Pencil Kings doesn’t have guilds but it does have ‘houses.’ Currently there are three houses: Animation, Comics, and Illustration.
Houses serve the purpose of creating smaller, interest based communities within the greater Pencil Kings community. This narrows the scope of the discussion you’re having, making it easier to focus on your specific area of interest.
Each house has a leader who assigns challenges every month. These challenges aim to cultivate skills that relate to one’s chosen house. So if you’re a member of house animation then you’ll likely have assignments dealing with storyboarding, character design, timing, etc.
The houses are still in beta so there’s not much I can say on how they’re working out so far, but I think it’s a step in the right direction.
The PK Podcast
One last thing I’d like to mention is the Pencil Kings Podcast.

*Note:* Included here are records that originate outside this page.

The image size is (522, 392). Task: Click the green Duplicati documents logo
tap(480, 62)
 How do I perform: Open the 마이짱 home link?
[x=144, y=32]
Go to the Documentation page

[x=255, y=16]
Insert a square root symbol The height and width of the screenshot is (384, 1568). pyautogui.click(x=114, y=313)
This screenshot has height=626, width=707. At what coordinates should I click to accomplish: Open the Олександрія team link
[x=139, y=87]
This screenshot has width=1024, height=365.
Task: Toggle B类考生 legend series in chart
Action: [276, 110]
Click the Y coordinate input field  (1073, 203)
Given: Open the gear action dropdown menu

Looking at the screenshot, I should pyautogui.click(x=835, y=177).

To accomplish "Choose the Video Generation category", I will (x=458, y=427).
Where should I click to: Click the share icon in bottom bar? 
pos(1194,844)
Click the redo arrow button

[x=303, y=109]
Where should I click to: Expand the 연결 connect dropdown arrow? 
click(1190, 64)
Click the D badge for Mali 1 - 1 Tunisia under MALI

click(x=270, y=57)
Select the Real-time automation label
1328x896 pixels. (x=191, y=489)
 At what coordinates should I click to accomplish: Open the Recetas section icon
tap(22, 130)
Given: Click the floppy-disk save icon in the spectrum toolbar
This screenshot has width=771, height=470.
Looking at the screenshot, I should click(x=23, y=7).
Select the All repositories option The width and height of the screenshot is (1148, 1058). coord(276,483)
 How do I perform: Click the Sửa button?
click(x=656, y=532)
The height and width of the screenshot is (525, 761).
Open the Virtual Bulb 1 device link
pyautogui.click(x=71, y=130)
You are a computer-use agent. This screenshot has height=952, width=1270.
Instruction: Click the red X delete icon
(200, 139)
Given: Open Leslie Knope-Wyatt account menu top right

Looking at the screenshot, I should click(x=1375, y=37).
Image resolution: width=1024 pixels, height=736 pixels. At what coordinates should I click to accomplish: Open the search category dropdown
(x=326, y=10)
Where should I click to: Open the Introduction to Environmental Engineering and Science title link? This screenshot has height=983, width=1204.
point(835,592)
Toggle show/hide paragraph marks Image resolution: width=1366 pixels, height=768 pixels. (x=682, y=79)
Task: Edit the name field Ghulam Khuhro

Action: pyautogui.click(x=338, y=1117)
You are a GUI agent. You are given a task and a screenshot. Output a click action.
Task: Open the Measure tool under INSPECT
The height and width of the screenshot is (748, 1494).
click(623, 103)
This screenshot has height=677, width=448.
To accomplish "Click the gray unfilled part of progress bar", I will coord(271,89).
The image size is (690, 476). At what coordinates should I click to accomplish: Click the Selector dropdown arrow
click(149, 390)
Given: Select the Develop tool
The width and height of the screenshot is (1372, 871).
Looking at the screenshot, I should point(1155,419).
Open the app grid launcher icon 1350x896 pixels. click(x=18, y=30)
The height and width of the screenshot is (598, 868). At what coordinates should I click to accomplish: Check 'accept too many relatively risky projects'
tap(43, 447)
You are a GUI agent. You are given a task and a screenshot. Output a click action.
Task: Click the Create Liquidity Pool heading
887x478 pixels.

Art related podcasts have been cropping up all over the place in the past few years and it’s nice to have a diverse selection to listen to.
The PK podcast typically takes the form of a Q&A sessions with a professional artist. Topics range from how to use social media to dealing with and getting over depressive slumps. Mitch has interviewed Stan Prokopenko of Proko and Mike Mattesi of Drawing Force both of which have been covered on this site so I recommend checking those out. It’s a great platform to introduce listeners to creatives they may not be familiar with
I’m pleasantly surprised by what Pencil Kings has to offer. When I first started writing this review I was expecting to find little more than a tutorial site with some decent content.
What I found was a art instruction platform that is still in its infancy but shows a lot of promise.
It’s obvious that Mitch and his team have a lot of passion for what they’re doing. I’m looking forward to see what they come up with next.
Memberships are priced at $29.95 per month or $299.95 per year. Each option has a 3-day trial period that costs $1.